By Sophia Savage | Thompson on Hollywood June 2, 2010 at 7:00AM
- Nobody knows more about deep-sea robotic technology than filmmaker/tech head James Cameron, who has taken submersibles and his own robotic cameras down to the ocean floor to shoot documentaries on the Titanic and Bismarck. So it makes sense that he was part of a brainstorming session with U.S. officials, scientists and academics who are trying to come up with a solution to the BP oil spill in the Gulf of Mexico. Since BP's efforts have failed, the Federal government is opening its ears to a wider knowledge database. The Huffington Post lists other parties involved in the session: the Woods Hole Oceanographic Institute; Oceanographic Institute at Harbor Branch, Florida Atlantic University; University of California at Santa Barbara; Nuytco Research Limited; World Wildlife Fund; and the University of California at Berkeley. Cameron likes nothing better than hanging with scientist brainiacs.
On the other hand, asks the WSJ, can celebs like Robert Redford and Kevin Costner really help? UPDATE: Cameron talks to Reuters about BP refusing his help early on. And Forbes quotes Cameron from the Dow Jones D8 conference.

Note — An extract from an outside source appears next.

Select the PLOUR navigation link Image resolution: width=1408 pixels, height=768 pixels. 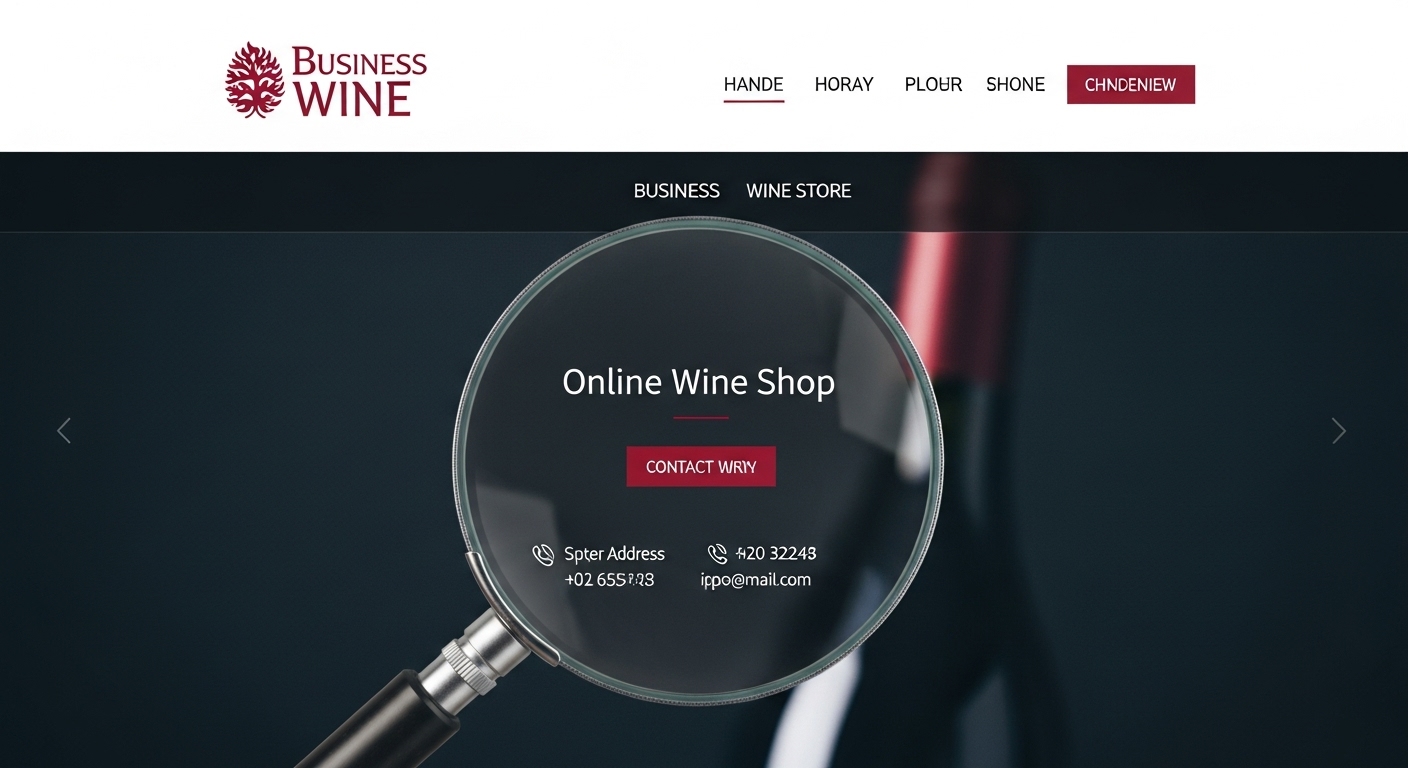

- Disney is the first studio to create an application - Disney Tickets Together - that allows Facebook users to purchase movie tickets and promote the film, all without leaving the site and harnessing the social power of Facebook to boost marketing and sales, reports the NYT. The film is Toy Story 3, and the film's Facebook page, which has 732,000+ followers, is serving as the test tube for this new service. If successful, Disney will deploy it for other Disney films. Oliver Luckett, the SVP of DigiSynd (Disney's subsidiary that manages its social networking) says the whole idea behind Disney Tickets Together is "no friend gets left behind."
-Paramount put out a casting call for 13 to 14-year-old mid-western teenagers for a remake of the 1980 teen-comedy Little Darlings. In the original, Tatum O'Neal and Kristy McNichol play two camp girls who compete to lose their virginity. The casting call is seeking unknowns with good energy and sense of humor, reports The Playlist, which speculates, along with many others, that this film is a "facade" for J. J. Abrams' secret project Super 8.